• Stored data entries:
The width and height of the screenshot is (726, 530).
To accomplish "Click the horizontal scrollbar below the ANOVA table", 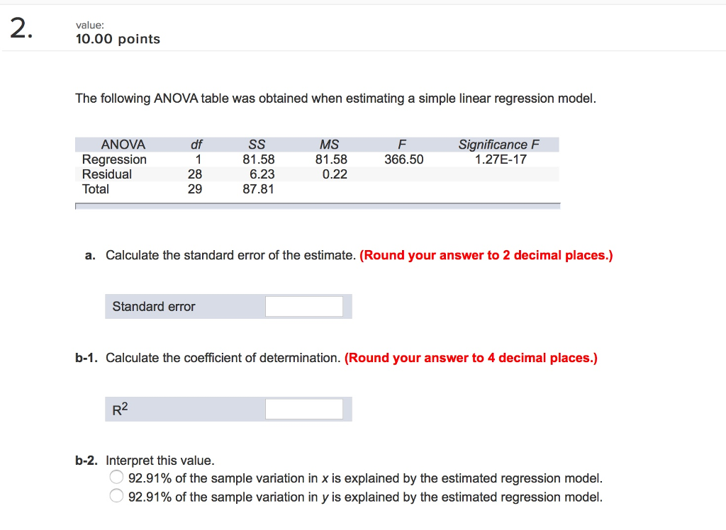I will pyautogui.click(x=317, y=206).
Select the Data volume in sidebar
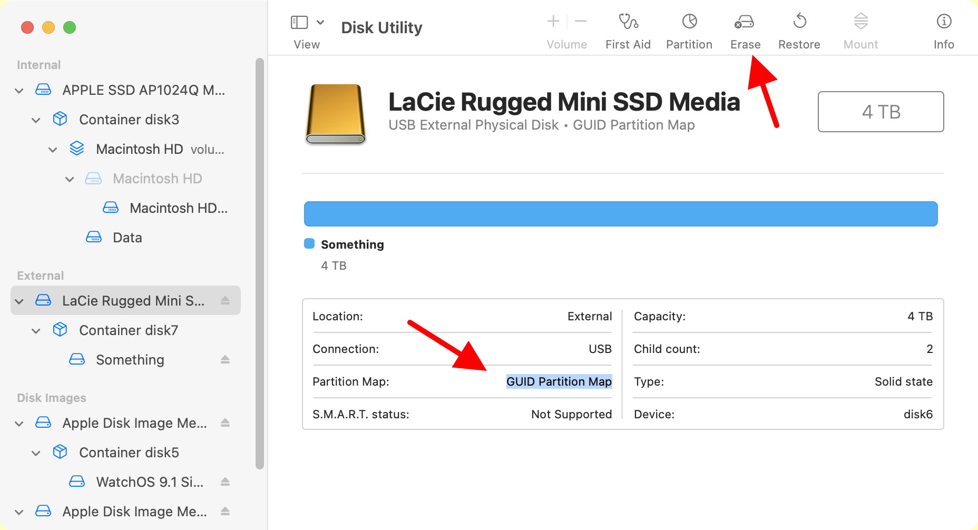Image resolution: width=978 pixels, height=530 pixels. (127, 238)
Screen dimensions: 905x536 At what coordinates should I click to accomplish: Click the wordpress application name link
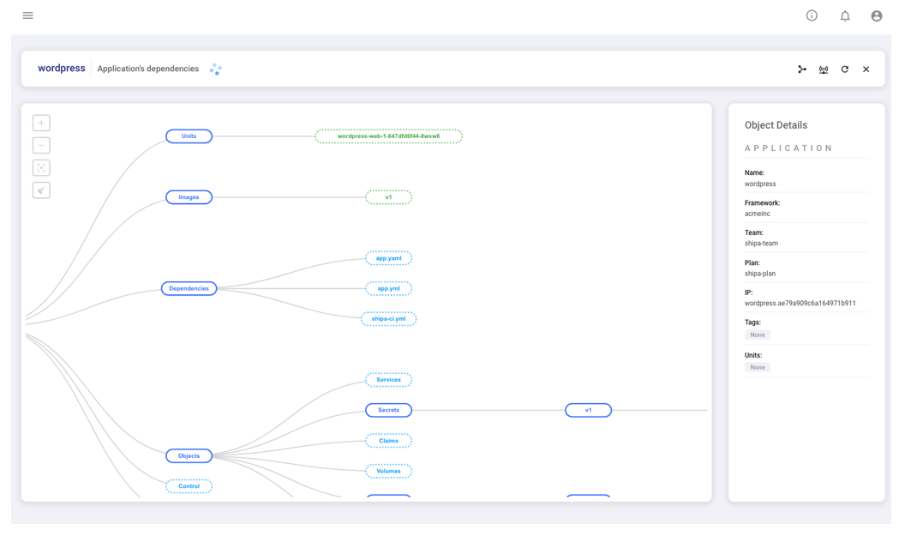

• Your instructions: Excluding all pictures, output exactly the lines from the line containing "Select the Data volume in sidebar" through the last line of the entries above.

• Response for this exercise:
Select the Data volume in sidebar
Image resolution: width=978 pixels, height=530 pixels. (127, 238)
Screen dimensions: 905x536 At what coordinates should I click to accomplish: Click the wordpress application name link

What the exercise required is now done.